It will sit below the existing IS250 sedan and is aimed directly at the 1 Series, with a likely starting price below $50,000.
The plan points to a compact hatchback body, rear-wheel drive and a range of sporty engines with the emphasis on six-cylinder power and refinement. But there is an equal chance that Lexus could head into the crossover field, making the newcomer a small all-wheel-drive wagon.
The car is not officially confirmed, although Lexus executives are open in their discussion of the project.
“I believe in the strong necessity to include an entry-level Lexus model,” the executive vice-president of Toyota Motor Corporation, Tokuichi Uranishi, says.
“It's not decided. It's just an idea at this moment.”
But it is an idea, which is already being welcomed by Lexus in Australia.
“We are getting a lot of requests for that sort of car,” the head of Lexus in Australia, John Rocca, says.

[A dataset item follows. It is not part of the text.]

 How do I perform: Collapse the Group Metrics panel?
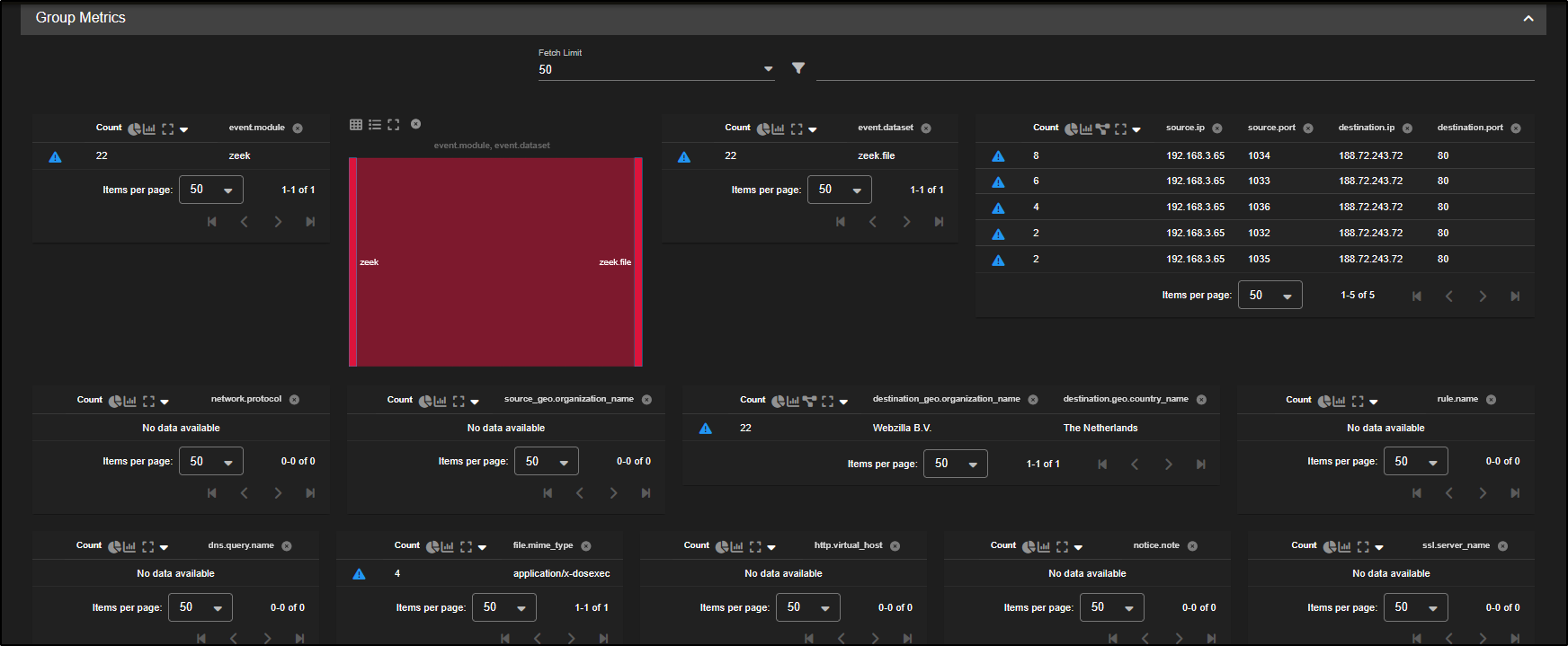[x=1528, y=18]
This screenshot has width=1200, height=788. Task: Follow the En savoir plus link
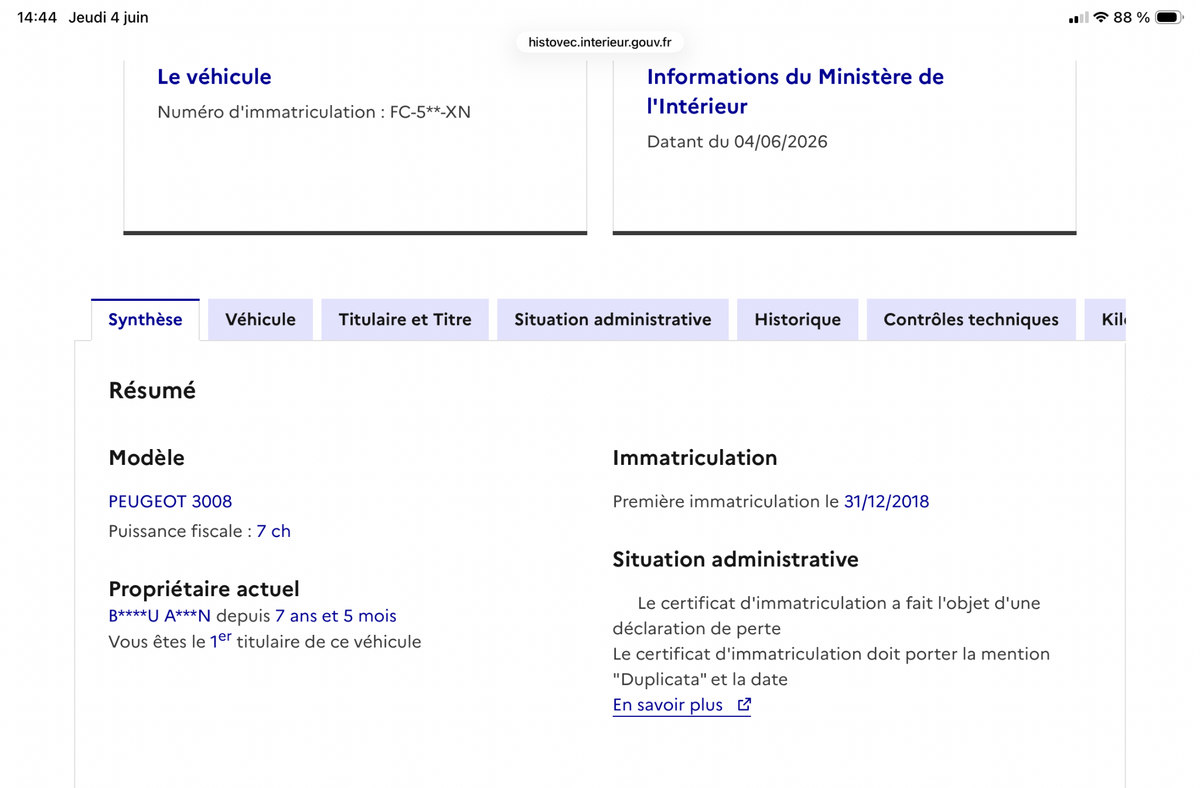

“And, looking at our competitors, there is certainly a market there for it.”
Uranishi says a baby Lexus would help the brand to improve its average CO2 emissions, offsetting the poor scores of heavyweights including the LandCruiser-based LX, but Rocca can see other advantages.
“What it brings to the brand is another model, for starters. And market share,” he says.
“I think the advantage we would have is that, having the Toyota brand, there is credibility that we can build a car that size. Similar to what we have already experienced with SUVs in the brand.”
Lexus is pushing hard in Australia with six models from the IS through to the upcoming change for the LX500.
The heavyweight four-wheel drive is expected to be a star in 2008, lifting the current sales rate of 12 cars a month to more than 50. The improvement will also be helped by a two-level strategy to set a competitive price point against rivals including the BMW X5, Porsche Cayenne and Mercedes ML.
Rocca says the new models are the key to Lexus's plans to fight BMW and Mercedes for luxury car sales leadership in Australia.
“We've got a pretty aggressive business plan that we are putting through at the moment,” he says.
“It's reliant on product, but we have to plan out to 2015. It will range from 16,000 to 24,000 sales a year."
“Plans like that are driven by product. But in the short term it will be driven through the dealer network. We need to expand the network."
“At the moment we're at 22 and by 2015 we'd like to be at 38 dealerships. Most of the expansion will be rural and we're trialling the Japanese image, which has been used for setting up the brand there."
“We're adopting that in Australia as a trial in Perth. The first of the new-look dealerships opens there in January.”